4. Reliance has been placed upon Ranganathan Chetti v. Ethirajulu Naidu (1937) M.W.N. 1315 and the decision of the Privy Council in Ranganathan Chetti v. Ethirajulu Naidu (1940) 1 M.L.J. 24 : L.R. 67 IndAp 25 :(1940) I.L.R. Mad. 172 (P.C.). The facts of that case were during the currency of a tenancy which would normally have expired on 1st October, 1922, the lessor and the lessee entered into another agreement for a fresh lease for ten years at an increased rent. The formal lease for that period was executed on the 1st February, 1923. That was after a date when the City Tenants' Protection Act came into force. On the lessees death, his sons became tenants and when the lessor claimed surrender of possession, the lessees claimed the benefits of the Act of 1922. Their Lordships of the Privy Council held that notwithstanding the physical continuity of possession of the land, a new tenancy had been created in September, 1922; that was after the Act came into force and was not a mere continuation of the tenancy created earlier. The principle of this decision is sought to be applied to the facts of the present case by the learned Counsel for the petitioners.

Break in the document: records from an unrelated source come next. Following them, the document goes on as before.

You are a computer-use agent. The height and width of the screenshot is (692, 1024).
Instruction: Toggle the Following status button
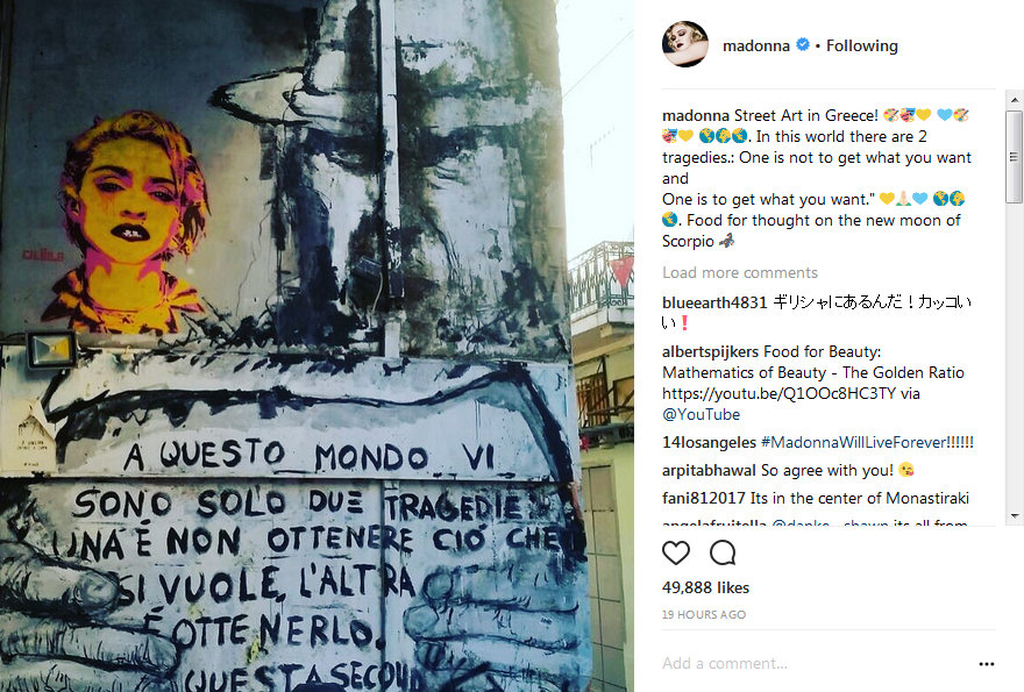pos(861,46)
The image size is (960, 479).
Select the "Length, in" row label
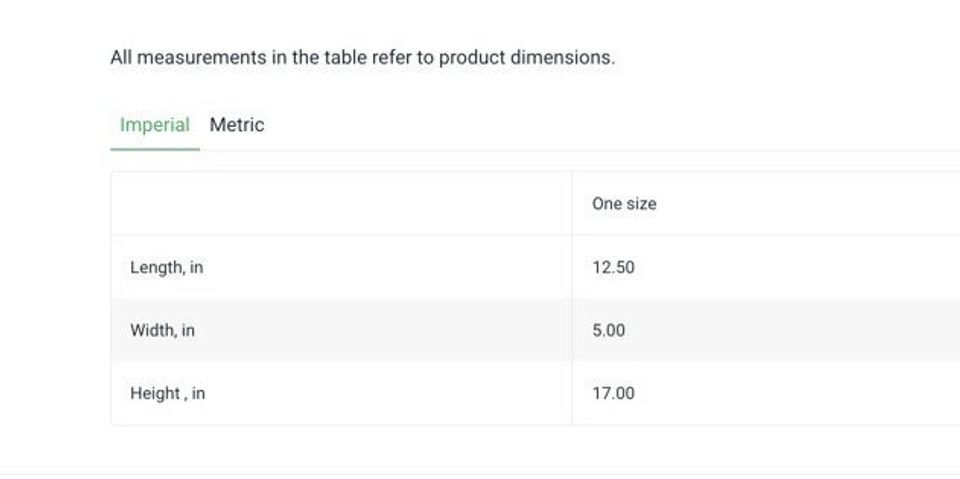(x=166, y=268)
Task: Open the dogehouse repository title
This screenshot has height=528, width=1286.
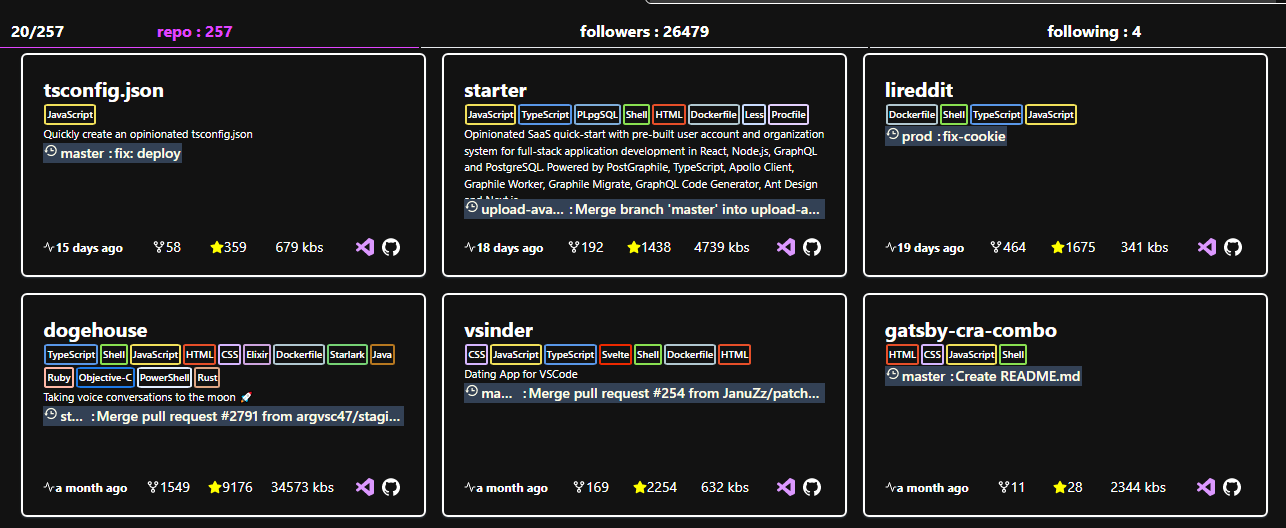Action: tap(95, 330)
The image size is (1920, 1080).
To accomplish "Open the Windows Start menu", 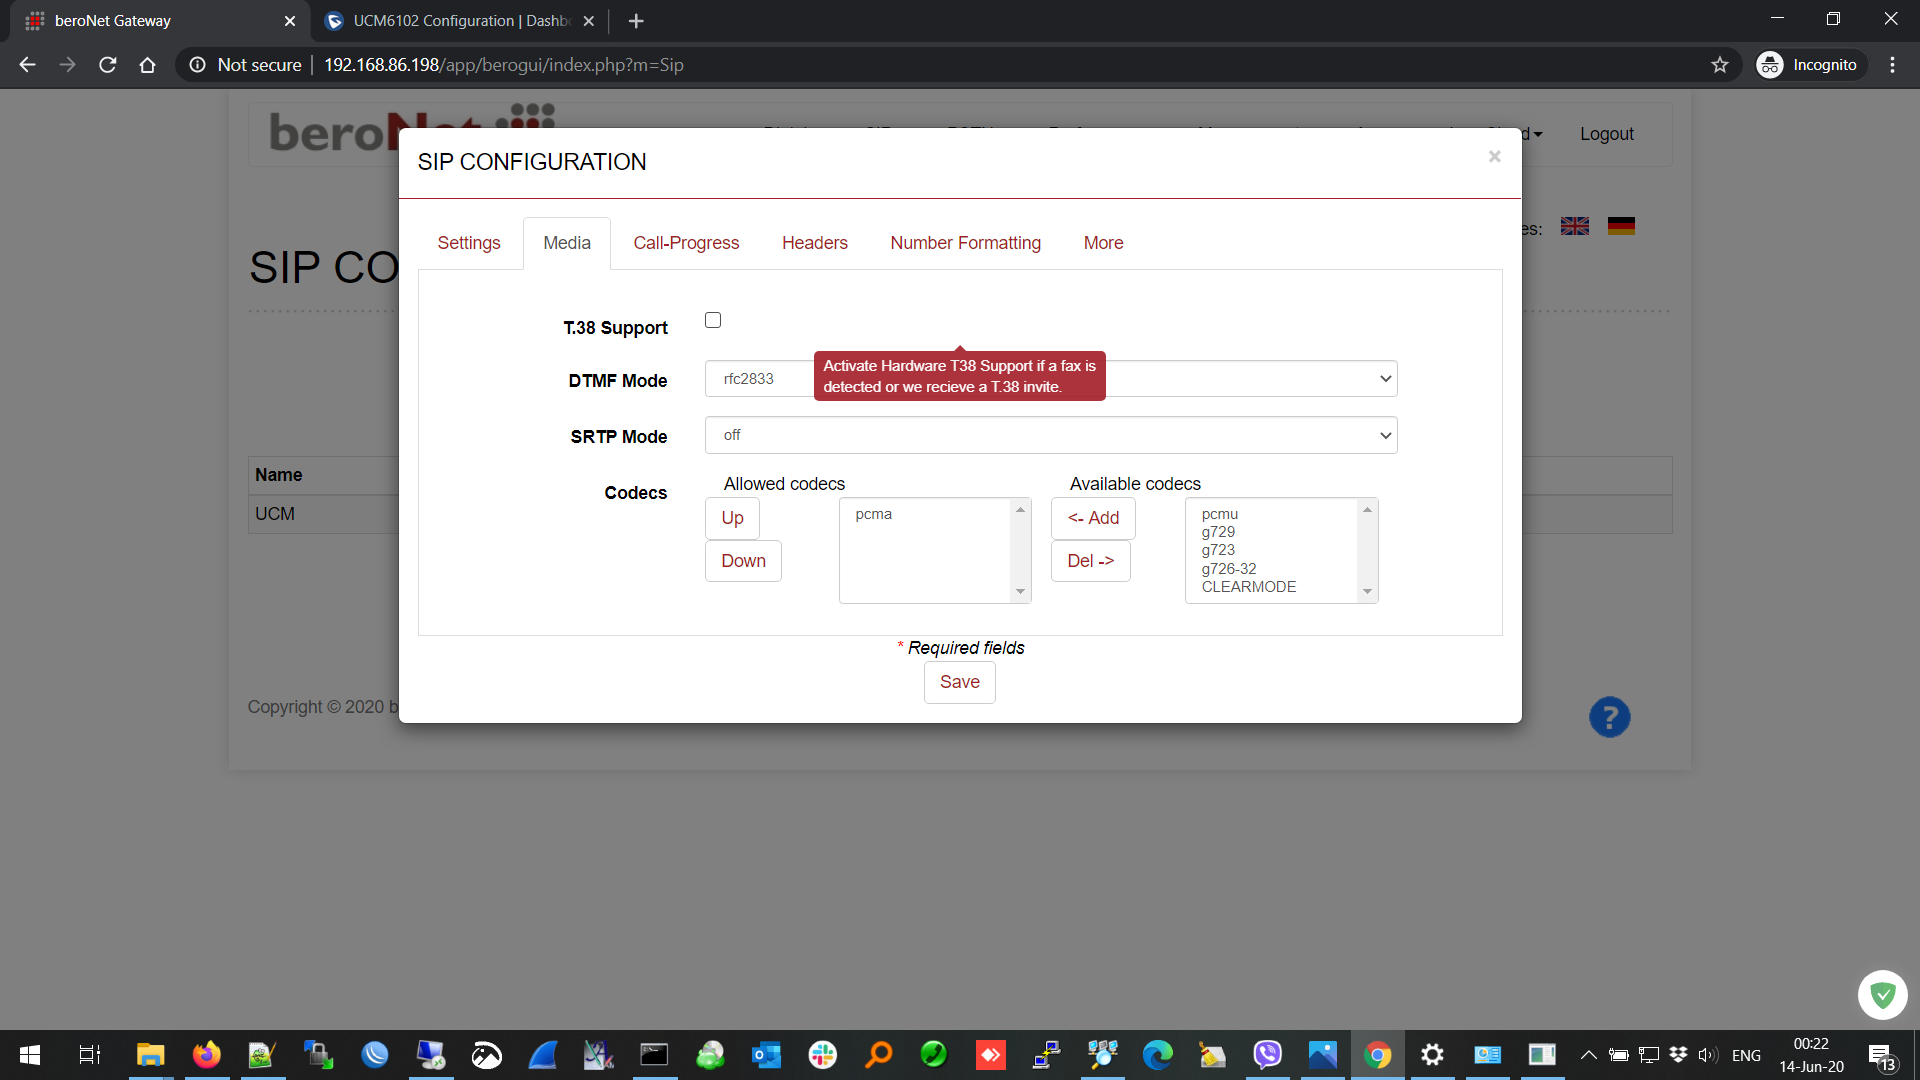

5. The argument that there was a creation of a new tenancy, in replacement of the two old tenancies, one of which covered D. Nos. 1 and 2 and the other of which covered D. No. 1/3 is not supported by any available document. What Mr. Thayagarajan, for the petitioners, claims is that on and after May, 1955, the two tenancies have been clubbed into one, and that the stipulation of a consolidated rent of Rs. 150 which marked an increase over the rent previously payable for both tenancies, which was Rs. 107 amounts to bringing into existence a new lease. The circumstance that the rent was increased should, it is argued, amount to the creation of a new tenancy.

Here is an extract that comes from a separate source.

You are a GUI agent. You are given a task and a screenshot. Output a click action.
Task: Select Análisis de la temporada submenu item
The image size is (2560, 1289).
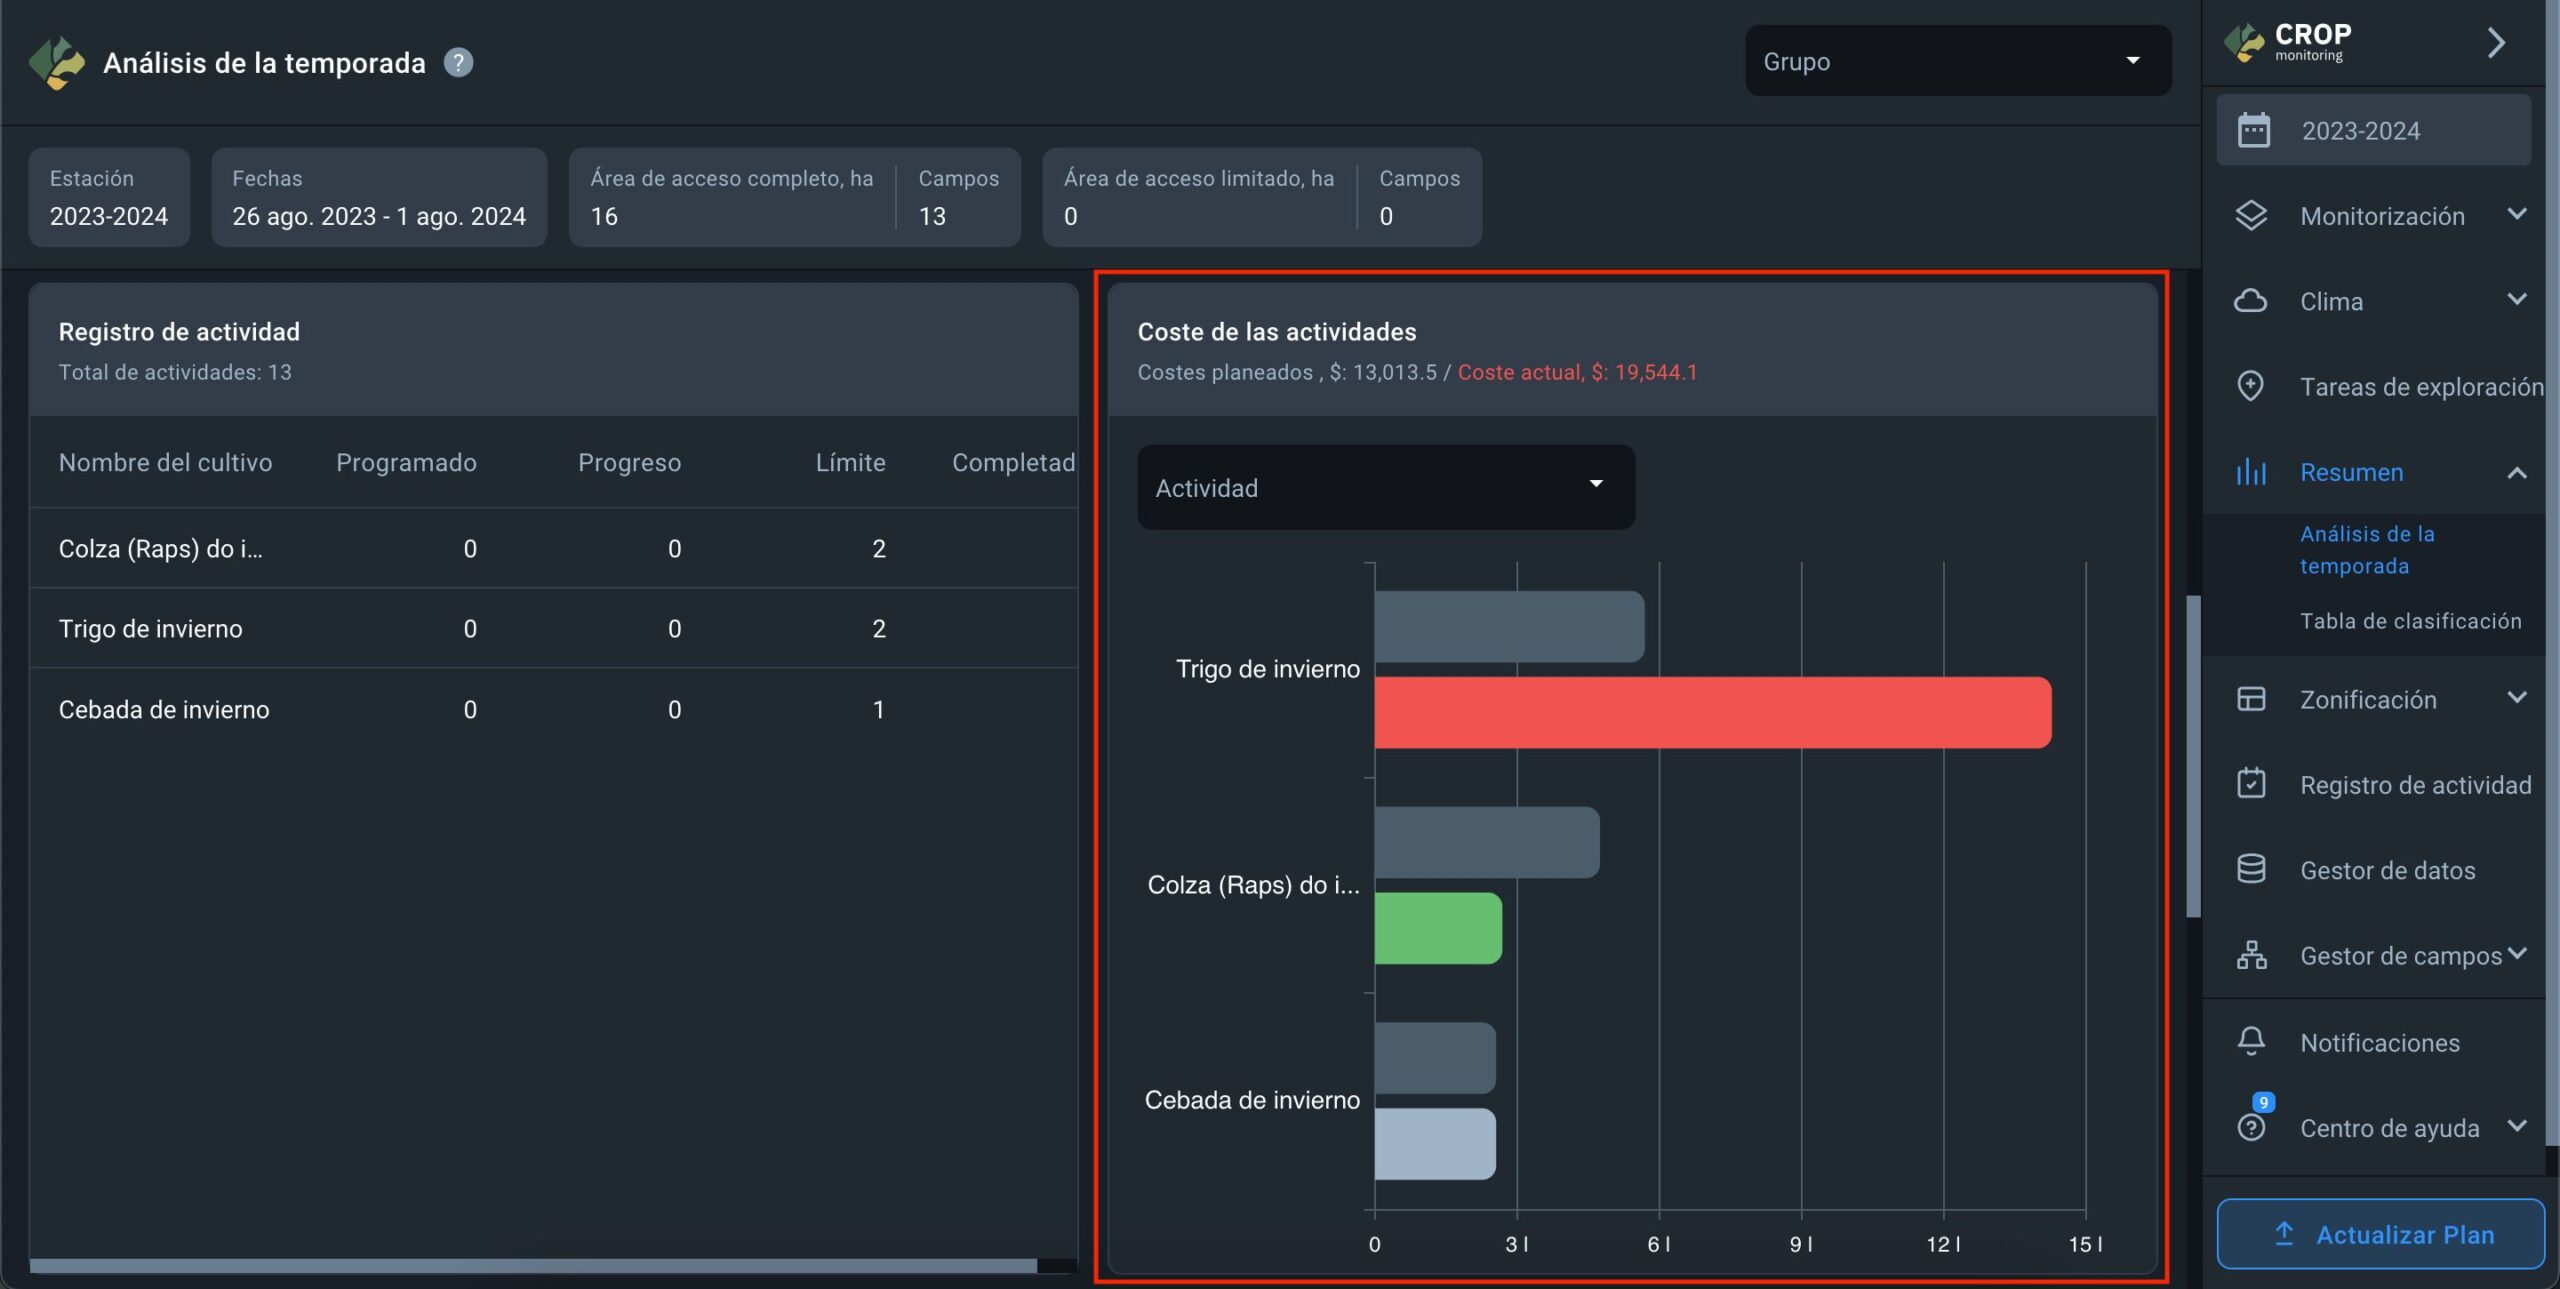(2366, 549)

6. It is no doubt true that there is nothing to prevent the creation of a new tenancy under similar circumstances. But what in fact was done has necessarily to be gathered from Exhibit P-3, which is the letter whereunder this alleged arrangement was effected. A careful perusal of the letter indicates to me that in so far as the lease of D. No. 1/3 is concerned, which was of a vacant site only, that position was maintained in tact. The respondent wrote to the landlord thus:

In respect of premises No. 2, Davidson Street, G.T., Madras, and the land in it and on which the shed was put up by P.N. Duraiswami Mudaliar, we wish to state that we have bought the shed from P.N. Duraiswami Mudaliar several years ago and we are paying you the land rent of Rs. 35 per month. The shed belongs to us and request that permission may be granted to alter the shed as the case may be.

As the said land forms part of premises No. 2, Davidson Street, G.T., Madras, we agree to pay you and we request you to accept a consolidated rent for both the matters and issue one receipt for us....

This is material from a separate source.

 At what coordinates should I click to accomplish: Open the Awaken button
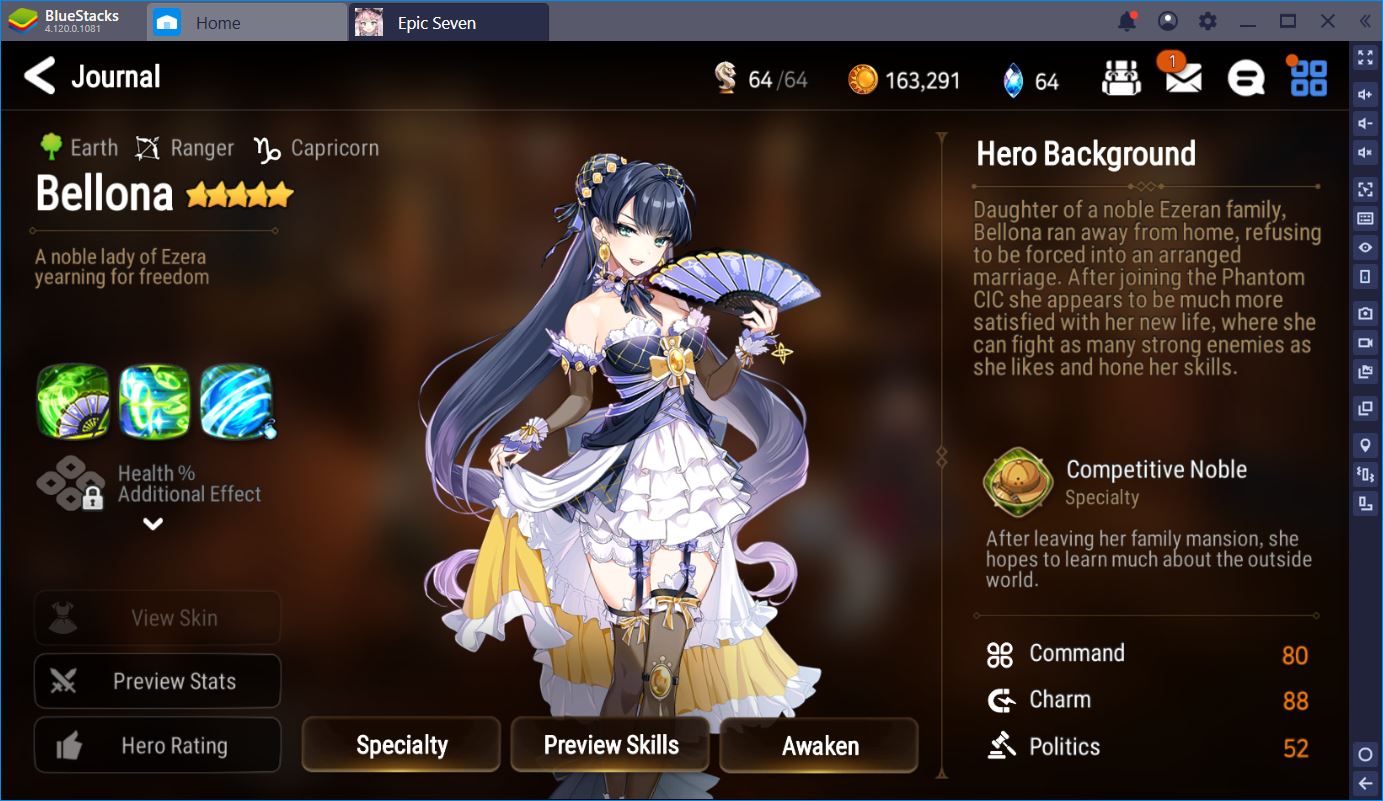point(820,745)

Though no doubt there is an undertaking to pay an increased consolidated rent, this letter keeps the two tenancies clearly separate and refers also to the fact that the rent for the vacant land covered by D. No. 1/3 was only Rs. 35. The increase of rent in the circumstances must have relation only to the other lease. It was pointed out by the Counsel for the respondent that at about the time when Exhibit P-3 came into existence there had been other proceedings for the eviction of the tenant in respect of D. Nos. 1 and 2 and that was the circumstance which led to the offer of increased rent in respect of that tenancy. Whatever that may be, it is only this document that is relied upon by the petitioners in support of their contention of the creation a new tenancy altogether. Reading this document carefully, it is seen that the tenancy of D. No. 1/3 is treated distinctly and apart from the tenancy in respect of D. Nos. 1 and 2. The consolidation was only of rent in respect of 'both the matters'. If there was a single tenancy, there can obviously be no two matters under consideration. This was the view taken by the learned Judge of the Court of Small Causes and I agree with this interpretation of the document.

7. The petition fails and is dismissed with costs.